Espérons que vous n’avez jamais été victime de tels crimes, mais vous connaissez sûrement quelqu’un qui en a fait les frais, que ce soit à titre personnel ou dans un cadre professionnel. Les réseaux sont de plus en plus complexes. Tout est numérisé. Les équipements de l’Internet des objets (IdO) envahissent nos foyers sous de nombreuses formes, nous aspirons à la simplicité des achats en ligne, des opérations bancaires en ligne, des applications pour tout, et bien plus encore.

L’année 2022 a enregistré une victime de cybercriminalité toutes les 37 secondes en moyenne, pour un total de plus de 6 trillions de dollars de dégâts. C’est un trillion avec un ‘T’, laissez-moi vous aider à visualiser ce chiffre: 6.000.000.000.000 USD. C’est un montant considérable. Les experts estiment qu’en 2023, plus de 33 milliards de comptes seront compromis[1]. Je pourrais continuer à donner des statistiques et des chiffres effrayants, mais ce n’est pas le propos de cet article. Croyez-moi, l’heure est vraiment, vraiment grave et la situation risque d’empirer à moins que nous ne commencions à assumer une partie de la responsabilité et à agir en conséquence.

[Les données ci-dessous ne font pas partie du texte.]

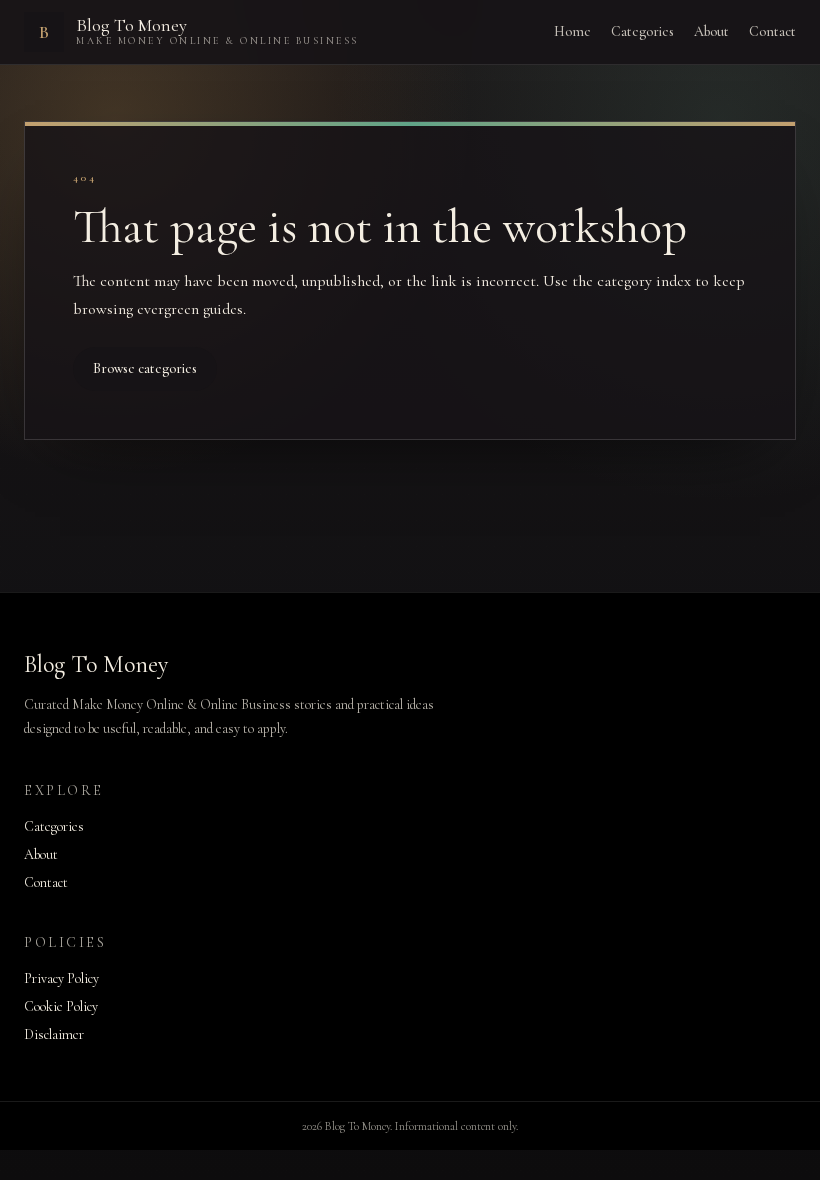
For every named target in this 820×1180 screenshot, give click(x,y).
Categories (642, 31)
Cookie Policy (61, 1006)
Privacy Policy (61, 978)
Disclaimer (54, 1034)
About (711, 31)
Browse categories (145, 368)
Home (572, 31)
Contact (772, 31)
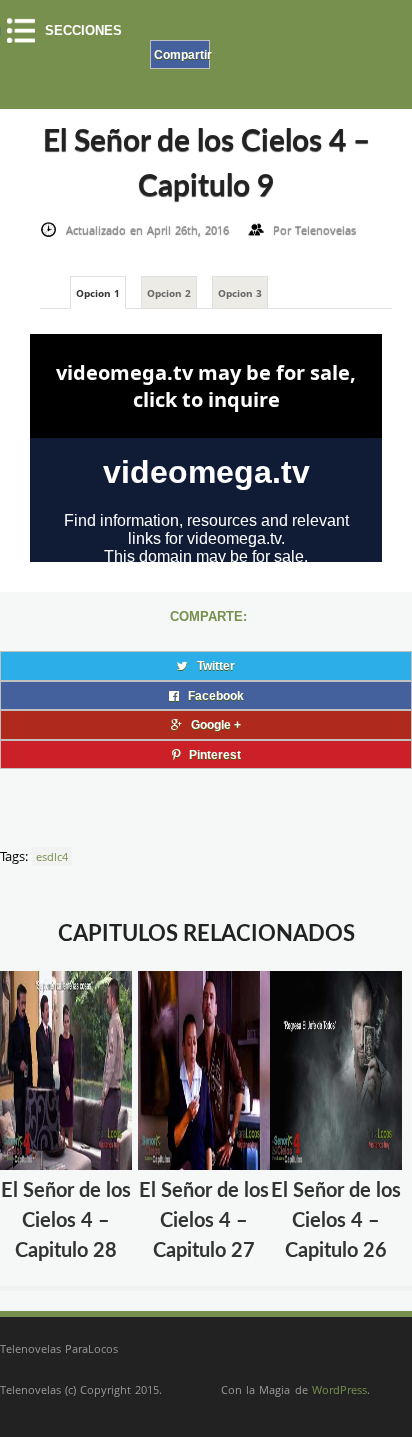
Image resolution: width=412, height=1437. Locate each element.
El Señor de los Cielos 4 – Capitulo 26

Alors, pourquoi semble-t-il si aisé pour les criminels de voler et de vendre nos données, de pénétrer nos réseaux, de s’emparer de notre argent et de rançonner nos fichiers? À mon avis, ils bénéficient d’une aide considérable, que ce soit de manière consciente ou non. Et c’est précisément l’objectif de cet article: exprimer mon opinion sur les points où réside une partie de la responsabilité et discuter des actions envisageables pour y remédier.

Commençons par éliminer la réponse évidente: certes, les cybercriminels sont les premiers responsables. Ils sont les auteurs des actes criminels et devraient être punis en conséquence une fois appréhendés. Je ne souhaite en aucun cas justifier leurs actions, ni minimiser l’impact de leurs actes illégaux.

Mais, à mon humble avis, attribuer l’intégralité du blâme aux seuls cybercriminels est une façon un peu simpliste d’aborder ce problème. Ou du moins ce n’est pas toute l’histoire, car, en réalité, le blâme peut être partagé par trois acteurs clés, soit: les utilisateurs, c’est-à-dire chacun d’entre nous, les entreprises qui conçoivent et vendent le matériel et les logiciels, ainsi que les gouvernements ou les autorités de régulation. Laissez-moi vous expliquer.

Utilisateurs: Déconnectés et non protégés

Commençons par nous tous, les utilisateurs finaux et clients de tous ces appareils connectés et applications. Imaginez que vous partiez en vacances et laissiez votre porte d’entrée ouverte, avec vos objets de valeur exposés, le coffre-fort ouvert et une grande pancarte disant "Parti en vacances pendant un mois" dans votre jardin, seriez-vous surpris de retrouver tous vos biens disparus à votre retour? Même si vous étiez assuré, vous ne seriez probablement pas indemnisé en raison d’une clause de négligence grave dans votre contrat d’assurance. Bien sûr, la majeure partie du blâme irait aux voleurs qui ont commis l’acte, mais tout juge digne de ce nom vous attribuerait probablement une part de responsabilité dans cette affaire. De toute façon, vous ne feriez jamais ça, n’est-ce pas? Et pourtant, c’est fondamentalement ce que nous faisons chaque jour avec nos comptes en ligne et nos données! En ce qui concerne les appareils connectés, nous les traitons essentiellement comme un tout nouveau coffre-fort que nous venons d’acquérir, mais laissons la combinaison par défaut à quatre zéros activée, à la suite de quoi nous sommes surpris de voir quelqu’un l’ouvrir facilement et voler nos objets de valeur.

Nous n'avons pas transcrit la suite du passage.